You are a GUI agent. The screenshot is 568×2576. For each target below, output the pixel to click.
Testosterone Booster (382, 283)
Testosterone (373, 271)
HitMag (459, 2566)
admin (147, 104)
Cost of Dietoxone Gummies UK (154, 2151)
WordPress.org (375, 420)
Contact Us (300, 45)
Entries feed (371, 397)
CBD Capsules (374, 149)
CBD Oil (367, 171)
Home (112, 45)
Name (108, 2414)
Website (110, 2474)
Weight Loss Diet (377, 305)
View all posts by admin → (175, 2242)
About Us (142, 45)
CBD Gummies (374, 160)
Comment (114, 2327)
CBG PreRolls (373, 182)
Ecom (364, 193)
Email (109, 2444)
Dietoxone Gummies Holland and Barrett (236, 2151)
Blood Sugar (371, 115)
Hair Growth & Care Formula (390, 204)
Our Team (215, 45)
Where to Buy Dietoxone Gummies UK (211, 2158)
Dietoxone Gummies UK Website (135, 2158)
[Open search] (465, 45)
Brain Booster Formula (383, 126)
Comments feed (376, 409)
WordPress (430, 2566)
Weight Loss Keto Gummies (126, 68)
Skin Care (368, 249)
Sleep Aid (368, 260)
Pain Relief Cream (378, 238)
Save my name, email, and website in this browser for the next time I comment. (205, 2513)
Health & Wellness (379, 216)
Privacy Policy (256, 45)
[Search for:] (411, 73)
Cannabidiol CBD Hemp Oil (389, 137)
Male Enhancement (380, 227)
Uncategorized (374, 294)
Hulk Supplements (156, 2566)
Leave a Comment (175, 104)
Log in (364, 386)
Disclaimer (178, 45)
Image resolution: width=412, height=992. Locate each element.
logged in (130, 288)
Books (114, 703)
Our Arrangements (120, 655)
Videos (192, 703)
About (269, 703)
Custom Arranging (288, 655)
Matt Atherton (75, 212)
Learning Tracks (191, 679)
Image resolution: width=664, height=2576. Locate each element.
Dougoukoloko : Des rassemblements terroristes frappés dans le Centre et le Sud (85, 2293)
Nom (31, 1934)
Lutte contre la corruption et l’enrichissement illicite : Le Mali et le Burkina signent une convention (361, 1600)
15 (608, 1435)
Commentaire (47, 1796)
• • • • •
# Task to carry out
An exact copy of all the records is the expected answer.

# Your solution
You are a GUI agent. The screenshot is 568×2576. For each target below, output the pixel to click.
Testosterone Booster (382, 283)
Testosterone (373, 271)
HitMag (459, 2566)
admin (147, 104)
Cost of Dietoxone Gummies UK (154, 2151)
WordPress.org (375, 420)
Contact Us (300, 45)
Entries feed (371, 397)
CBD Capsules (374, 149)
CBD Oil (367, 171)
Home (112, 45)
Name (108, 2414)
Website (110, 2474)
Weight Loss Diet (377, 305)
View all posts by admin → (175, 2242)
About Us (142, 45)
CBD Gummies (374, 160)
Comment (114, 2327)
CBG PreRolls (373, 182)
Ecom (364, 193)
Email (109, 2444)
Dietoxone Gummies Holland and Barrett (236, 2151)
Blood Sugar (371, 115)
Hair Growth & Care Formula (390, 204)
Our Team (215, 45)
Where to Buy Dietoxone Gummies UK (211, 2158)
Dietoxone Gummies UK Website (135, 2158)
[Open search] (465, 45)
Brain Booster Formula (383, 126)
Comments feed (376, 409)
WordPress (430, 2566)
Weight Loss Keto Gummies (126, 68)
Skin Care (368, 249)
Sleep Aid (368, 260)
Pain Relief Cream (378, 238)
Save my name, email, and website in this browser for the next time I comment. (205, 2513)
Health & Wellness (379, 216)
Privacy Policy (256, 45)
[Search for:] (411, 73)
Cannabidiol CBD Hemp Oil (389, 137)
Male Enhancement (380, 227)
Uncategorized (374, 294)
Hulk Supplements (156, 2566)
Leave a Comment (175, 104)
Log in (364, 386)
Disclaimer (178, 45)
Image resolution: width=412, height=992. Locate each element.
logged in (130, 288)
Books (114, 703)
Our Arrangements (120, 655)
Videos (192, 703)
About (269, 703)
Custom Arranging (288, 655)
Matt Atherton (75, 212)
Learning Tracks (191, 679)
Image resolution: width=664, height=2576. Locate each element.
Dougoukoloko : Des rassemblements terroristes frappés dans le Centre et le Sud (85, 2293)
Nom (31, 1934)
Lutte contre la corruption et l’enrichissement illicite : Le Mali et le Burkina signent une convention (361, 1600)
15 (608, 1435)
Commentaire (47, 1796)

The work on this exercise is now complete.